*** Opening Excerpted data ***

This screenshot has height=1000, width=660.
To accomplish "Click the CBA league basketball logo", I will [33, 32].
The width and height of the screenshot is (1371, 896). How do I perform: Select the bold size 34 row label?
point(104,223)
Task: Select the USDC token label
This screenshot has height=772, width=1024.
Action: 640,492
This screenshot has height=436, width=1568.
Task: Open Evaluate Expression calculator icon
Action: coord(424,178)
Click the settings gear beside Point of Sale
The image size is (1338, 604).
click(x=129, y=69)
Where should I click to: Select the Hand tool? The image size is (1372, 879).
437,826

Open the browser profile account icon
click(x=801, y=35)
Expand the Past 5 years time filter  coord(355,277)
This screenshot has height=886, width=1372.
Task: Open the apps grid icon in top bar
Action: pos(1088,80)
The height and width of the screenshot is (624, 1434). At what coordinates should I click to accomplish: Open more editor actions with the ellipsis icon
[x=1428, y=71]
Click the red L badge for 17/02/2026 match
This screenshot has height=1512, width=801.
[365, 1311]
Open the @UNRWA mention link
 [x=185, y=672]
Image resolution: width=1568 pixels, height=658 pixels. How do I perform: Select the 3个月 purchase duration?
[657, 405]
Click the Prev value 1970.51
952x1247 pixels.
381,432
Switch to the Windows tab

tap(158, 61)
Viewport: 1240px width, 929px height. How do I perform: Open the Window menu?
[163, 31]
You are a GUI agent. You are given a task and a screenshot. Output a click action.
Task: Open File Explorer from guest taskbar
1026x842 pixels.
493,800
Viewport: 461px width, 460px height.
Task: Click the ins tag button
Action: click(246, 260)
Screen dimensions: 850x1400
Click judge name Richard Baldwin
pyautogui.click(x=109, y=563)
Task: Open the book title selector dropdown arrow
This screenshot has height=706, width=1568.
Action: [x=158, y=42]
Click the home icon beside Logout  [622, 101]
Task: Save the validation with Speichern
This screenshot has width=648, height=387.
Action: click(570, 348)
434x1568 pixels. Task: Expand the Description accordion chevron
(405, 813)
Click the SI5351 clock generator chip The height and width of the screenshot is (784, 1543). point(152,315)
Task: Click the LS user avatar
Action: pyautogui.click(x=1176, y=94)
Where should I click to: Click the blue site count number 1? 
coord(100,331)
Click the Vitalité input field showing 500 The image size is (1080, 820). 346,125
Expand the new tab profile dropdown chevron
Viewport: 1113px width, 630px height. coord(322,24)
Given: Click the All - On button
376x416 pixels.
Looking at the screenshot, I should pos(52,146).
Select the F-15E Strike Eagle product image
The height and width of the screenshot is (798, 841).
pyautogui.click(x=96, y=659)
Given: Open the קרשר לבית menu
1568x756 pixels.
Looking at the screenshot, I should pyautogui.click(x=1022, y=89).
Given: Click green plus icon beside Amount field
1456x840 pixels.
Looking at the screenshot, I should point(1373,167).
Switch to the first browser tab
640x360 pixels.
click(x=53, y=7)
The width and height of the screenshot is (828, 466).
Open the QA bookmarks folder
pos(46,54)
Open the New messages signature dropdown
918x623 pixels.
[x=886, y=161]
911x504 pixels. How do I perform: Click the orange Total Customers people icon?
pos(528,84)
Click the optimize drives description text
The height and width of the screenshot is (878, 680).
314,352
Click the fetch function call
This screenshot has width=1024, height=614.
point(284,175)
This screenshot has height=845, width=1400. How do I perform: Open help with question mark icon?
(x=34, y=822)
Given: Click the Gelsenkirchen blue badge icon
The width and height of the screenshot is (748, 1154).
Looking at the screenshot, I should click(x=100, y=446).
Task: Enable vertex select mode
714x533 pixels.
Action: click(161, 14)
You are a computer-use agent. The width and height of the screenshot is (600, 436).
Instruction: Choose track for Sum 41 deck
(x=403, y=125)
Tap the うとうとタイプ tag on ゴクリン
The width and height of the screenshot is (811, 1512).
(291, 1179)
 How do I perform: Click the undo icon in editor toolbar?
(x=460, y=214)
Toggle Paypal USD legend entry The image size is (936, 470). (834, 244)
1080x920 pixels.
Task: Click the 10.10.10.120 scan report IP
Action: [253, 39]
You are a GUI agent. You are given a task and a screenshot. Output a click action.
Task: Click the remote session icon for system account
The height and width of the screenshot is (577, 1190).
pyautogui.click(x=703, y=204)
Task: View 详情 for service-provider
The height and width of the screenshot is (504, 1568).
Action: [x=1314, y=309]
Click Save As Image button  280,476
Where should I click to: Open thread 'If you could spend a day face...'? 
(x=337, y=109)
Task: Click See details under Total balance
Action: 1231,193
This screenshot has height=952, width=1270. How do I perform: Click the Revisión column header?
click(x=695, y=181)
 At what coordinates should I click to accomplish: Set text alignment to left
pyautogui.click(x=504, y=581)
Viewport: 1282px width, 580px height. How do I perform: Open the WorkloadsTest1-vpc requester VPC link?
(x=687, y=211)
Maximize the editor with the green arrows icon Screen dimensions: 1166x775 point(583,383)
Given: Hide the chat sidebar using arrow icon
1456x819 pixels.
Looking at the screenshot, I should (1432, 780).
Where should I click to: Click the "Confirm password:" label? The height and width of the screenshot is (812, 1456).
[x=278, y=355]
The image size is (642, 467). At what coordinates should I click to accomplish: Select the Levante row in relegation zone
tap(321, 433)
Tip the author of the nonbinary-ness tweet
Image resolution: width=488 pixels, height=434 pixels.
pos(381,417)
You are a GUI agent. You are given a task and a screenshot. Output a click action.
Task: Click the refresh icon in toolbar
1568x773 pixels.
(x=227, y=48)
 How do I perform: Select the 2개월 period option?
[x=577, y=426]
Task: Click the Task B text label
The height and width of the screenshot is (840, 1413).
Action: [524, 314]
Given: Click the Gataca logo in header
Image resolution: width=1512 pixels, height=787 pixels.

*** Closing Excerpted data ***

In the material above, locate the line containing "376x416 pixels." and the line containing "Switch to the first browser tab". Transcribe exactly those two lines and every line between them, and nothing more.

376x416 pixels.
Looking at the screenshot, I should pos(52,146).
Select the F-15E Strike Eagle product image
The height and width of the screenshot is (798, 841).
pyautogui.click(x=96, y=659)
Given: Open the קרשר לבית menu
1568x756 pixels.
Looking at the screenshot, I should pyautogui.click(x=1022, y=89).
Given: Click green plus icon beside Amount field
1456x840 pixels.
Looking at the screenshot, I should point(1373,167).
Switch to the first browser tab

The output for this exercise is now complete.